Nelayan kecil Indonesia, tulang punggung perekonomian pesisir, menghadapi tantangan besar dalam mengakses pasar global. Meskipun menyumbang hampir 90 persen produksi perikanan tangkap nasional dan banyak menggunakan alat tangkap ramah lingkungan, mereka sering terpinggirkan oleh sistem perdagangan yang menuntut standar tinggi dan birokrasi rumit.
Kementerian Kelautan dan Perikanan (KKP) menyadari permasalahan ini dan berupaya keras untuk memperjuangkan hak dan kesejahteraan nelayan kecil di kancah internasional. Upaya tersebut dilakukan melalui berbagai forum global, termasuk konferensi laut dunia, untuk mendorong keberpihakan pasar terhadap nelayan kecil Indonesia.
Mencari Keadilan dan Kesejahteraan Nelayan Kecil Indonesia di Pasar Global
Pemerintah Indonesia, melalui KKP, gencar mengadvokasi nelayan skala kecil di forum internasional. Hal ini dilakukan untuk memastikan mereka mendapatkan akses pasar yang adil dan setara dengan pelaku industri perikanan skala besar.
Plt. Direktur Jenderal Perikanan Tangkap KKP, Lotharia Latif, menekankan pentingnya keberpihakan pasar global terhadap nelayan kecil. Mereka, kata Latif, adalah penjaga ekosistem dan pilar ekonomi pesisir, namun kerap terbebani oleh standar perdagangan yang tinggi.
Regulasi dan Upaya Pemberdayaan Nelayan
Indonesia telah mengambil langkah konkret untuk melindungi dan memberdayakan nelayan kecil. Salah satunya adalah dengan mengadopsi Pedoman Sukarela FAO 2015 untuk Menjamin Perikanan Skala Kecil yang Berkelanjutan dan menerbitkan Peraturan Pemerintah Nomor 11 Tahun 2023 tentang Penangkapan Ikan Terukur.
Peraturan tersebut dilengkapi dengan Permen KP Nomor 28 dan 36 Tahun 2023 yang mengatur kuota dan alat tangkap bagi nelayan skala kecil dan industri perikanan. Langkah ini selaras dengan Tujuan Pembangunan Berkelanjutan (SDG) 14.b, yaitu pemberdayaan komunitas pesisir dan nelayan.
Tantangan Akses Pasar dan Sertifikasi
Meskipun telah ada regulasi yang mendukung, nelayan kecil masih menghadapi hambatan signifikan dalam mengakses pasar global. Tantangan utamanya terletak pada persyaratan sertifikasi yang mahal dan rumit, seperti VSS (Voluntary Sustainability Standard) dan sertifikasi eko-labeling.

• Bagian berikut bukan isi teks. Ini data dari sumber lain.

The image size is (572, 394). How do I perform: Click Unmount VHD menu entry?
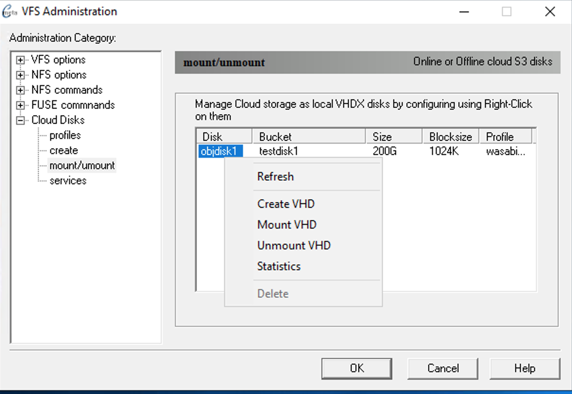(x=294, y=246)
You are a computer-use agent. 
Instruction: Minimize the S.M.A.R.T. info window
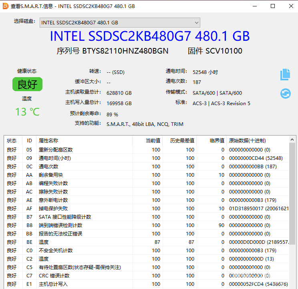click(x=254, y=6)
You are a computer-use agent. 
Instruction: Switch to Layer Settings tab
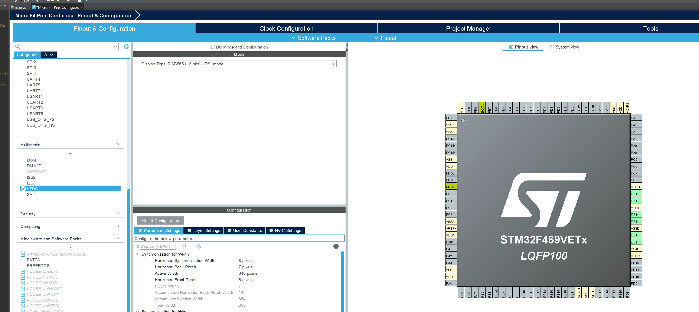(204, 230)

Biaya tinggi dan proses yang kompleks menjadi penghalang bagi nelayan kecil, meskipun mereka telah lama menerapkan praktik perikanan berkelanjutan. Hal ini menunjukkan ketidaksesuaian antara praktik di lapangan dengan persyaratan pasar yang kurang ramah.
Inovasi Lokal dan Rencana Aksi Nasional
KKP tidak hanya berfokus pada regulasi, tetapi juga mendorong inovasi lokal untuk memperkuat posisi nelayan kecil. Salah satu contohnya adalah Sasi Label dari Maluku, yang dijalankan bersama CFI Indonesia.
Program ini membantu nelayan kecil melalui pengelolaan komunitas, perlindungan musim ikan, pelatihan, dan penguatan koperasi. Selain itu, KKP juga sedang menyusun Rencana Aksi Nasional Perikanan Skala Kecil (NPOA-SSF) yang komprehensif.
- NPOA-SSF akan fokus pada akses tangkap yang aman.
- NPOA-SSF akan mempermudah akses sertifikasi standar.
- NPOA-SSF akan meningkatkan akses pasar bagi nelayan kecil.
- NPOA-SSF akan mendorong ketertelusuran digital hasil tangkapan.
- NPOA-SSF akan memberdayakan kelembagaan nelayan.
Partisipasi aktif Indonesia dalam UNOC-3 di Nice, Prancis, menunjukkan komitmen kuat dalam memperjuangkan keberlanjutan laut dan kesejahteraan nelayan. Indonesia juga mempromosikan paradigma baru, di mana keberlanjutan laut tidak hanya ditentukan oleh skema industri besar, tetapi juga dengan memberikan ruang dan pengakuan bagi komunitas pesisir.
Keberhasilan upaya ini akan berdampak signifikan, tidak hanya pada kesejahteraan nelayan Indonesia, tetapi juga pada keberlanjutan sumber daya laut dan ketahanan pangan global. Dengan memberikan akses pasar yang adil dan melibatkan nelayan dalam kebijakan, kita dapat memastikan kelestarian laut dan masa depan generasi pesisir.